**EXERCISE GOAL**
Exact copy, no pictures: reproduce the lines from the one that holds "This screenshot has" through the end of the entries.

[Stored items from a collection]
▼

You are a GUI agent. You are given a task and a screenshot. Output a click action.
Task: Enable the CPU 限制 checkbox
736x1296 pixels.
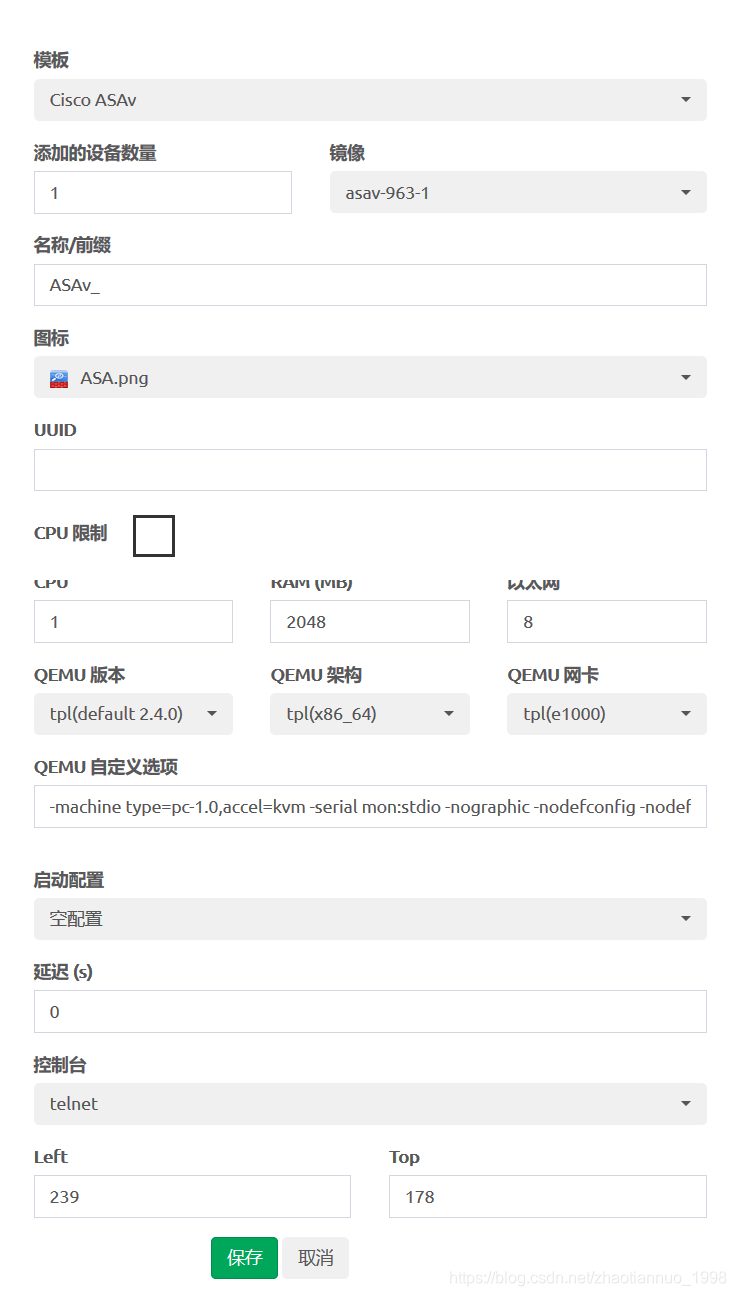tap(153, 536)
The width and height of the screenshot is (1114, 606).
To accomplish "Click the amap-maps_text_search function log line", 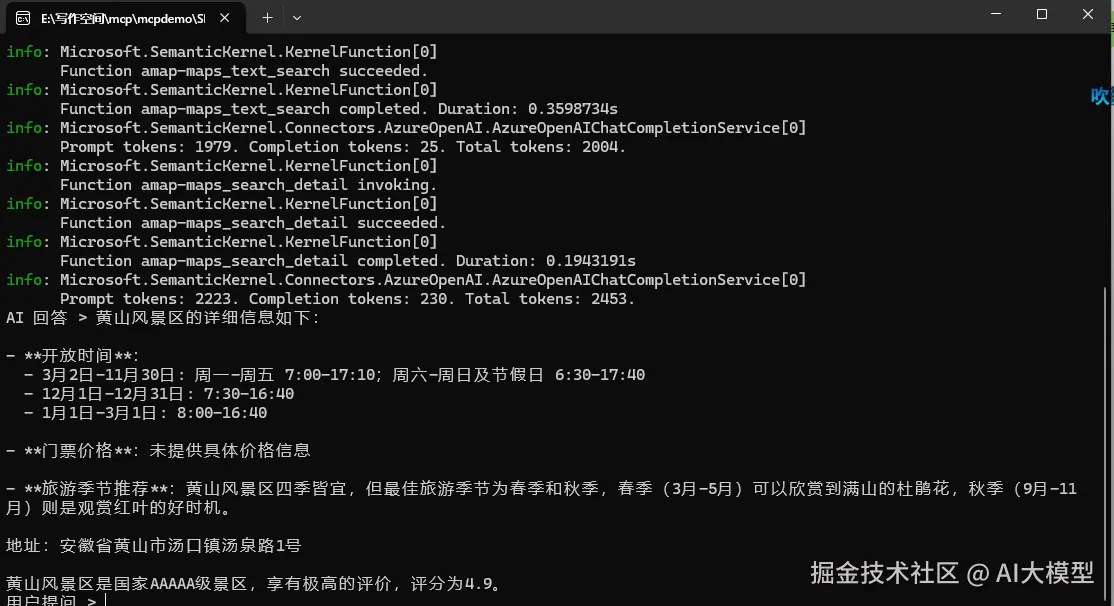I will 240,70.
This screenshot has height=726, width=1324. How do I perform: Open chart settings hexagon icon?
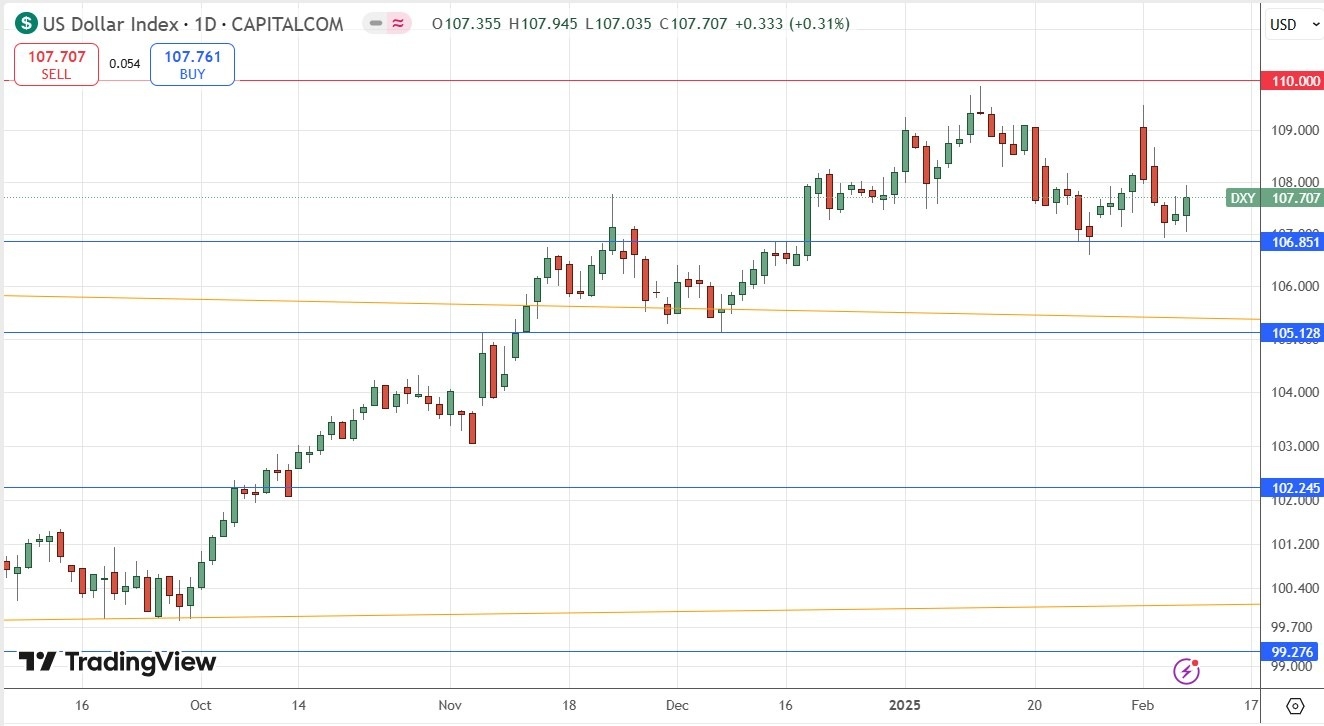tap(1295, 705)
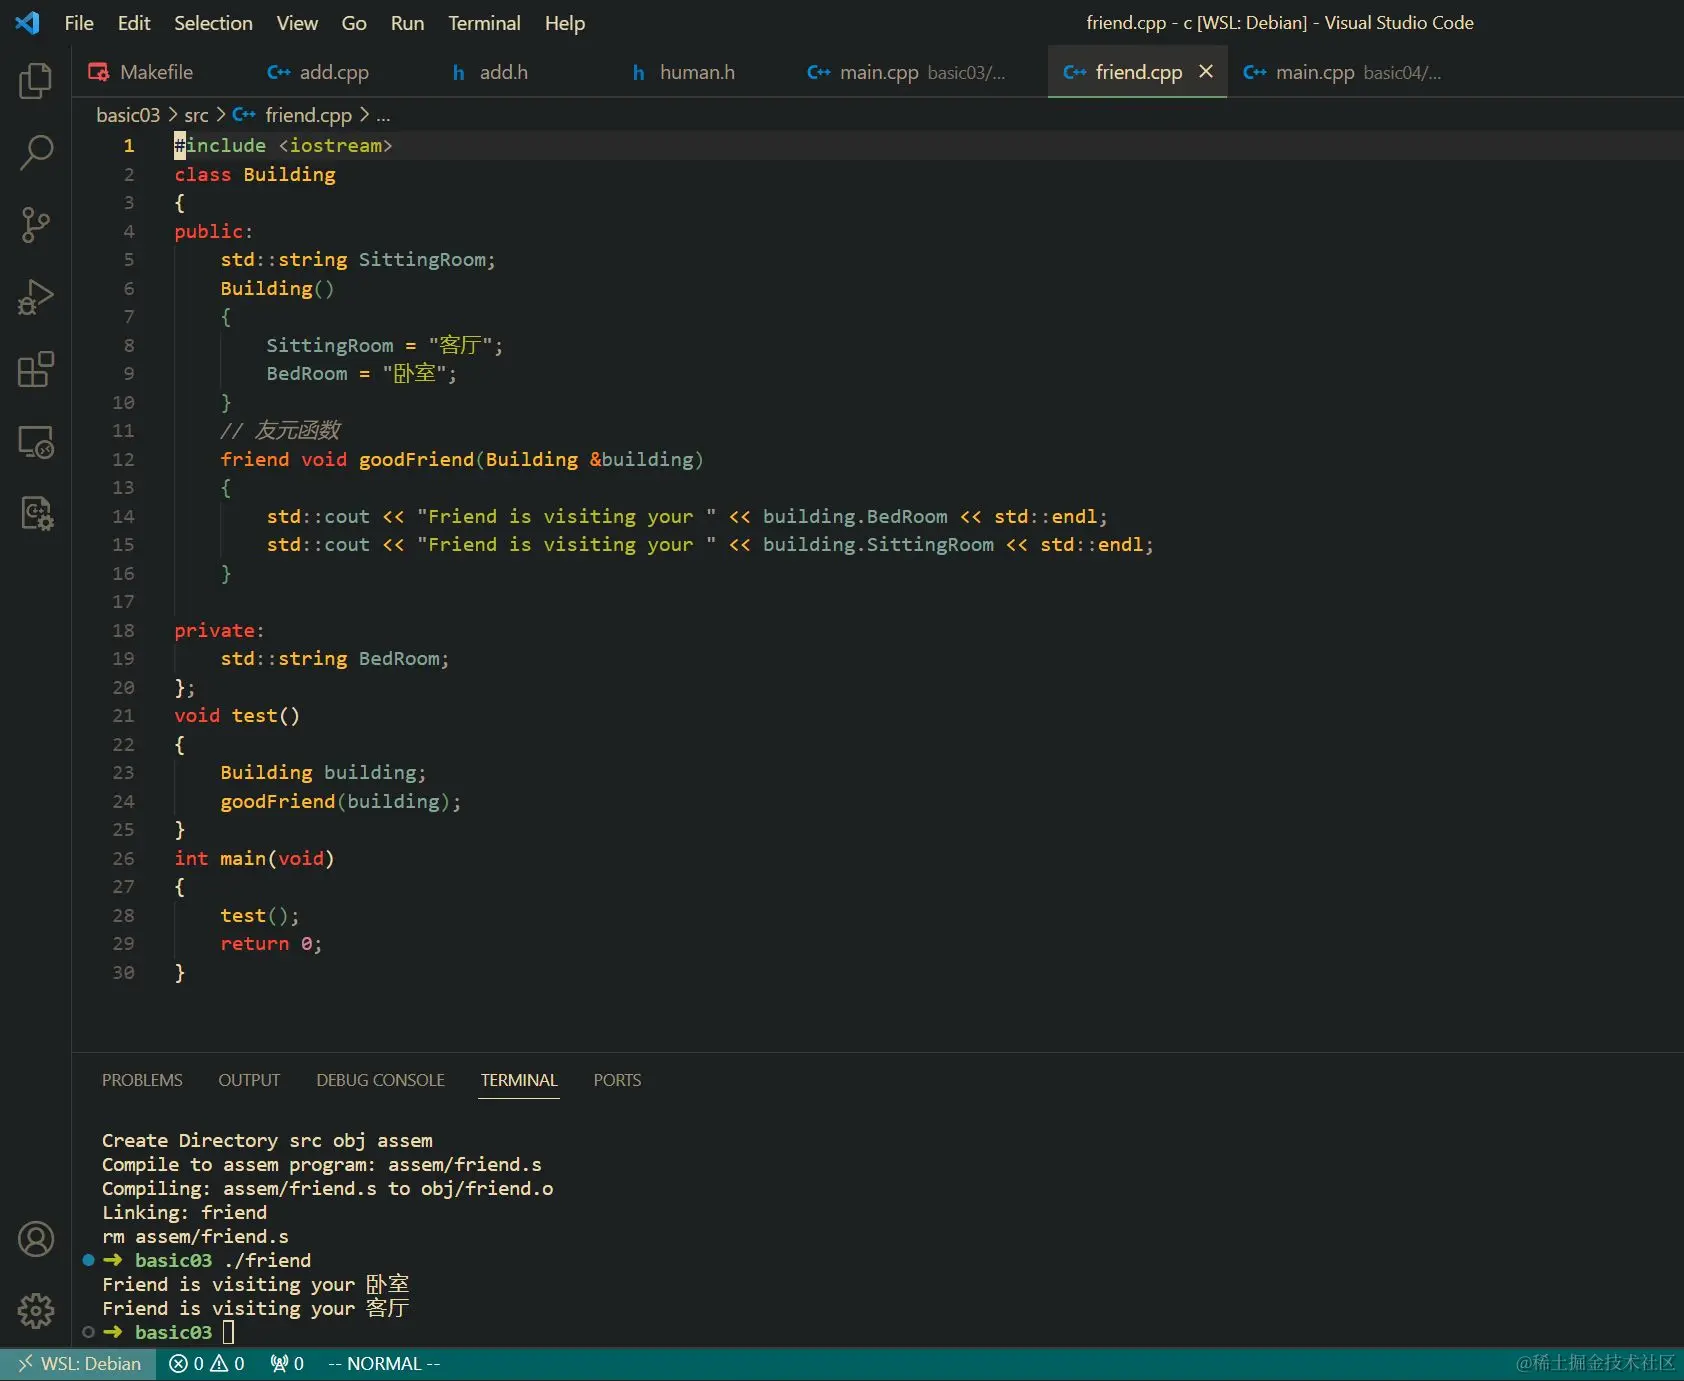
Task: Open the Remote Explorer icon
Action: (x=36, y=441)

▲

**YOUR RESPONSE**
This screenshot has height=726, width=1324. How do I perform: Open chart settings hexagon icon?
tap(1295, 705)
Task: Open the Remote Explorer icon
Action: (x=36, y=441)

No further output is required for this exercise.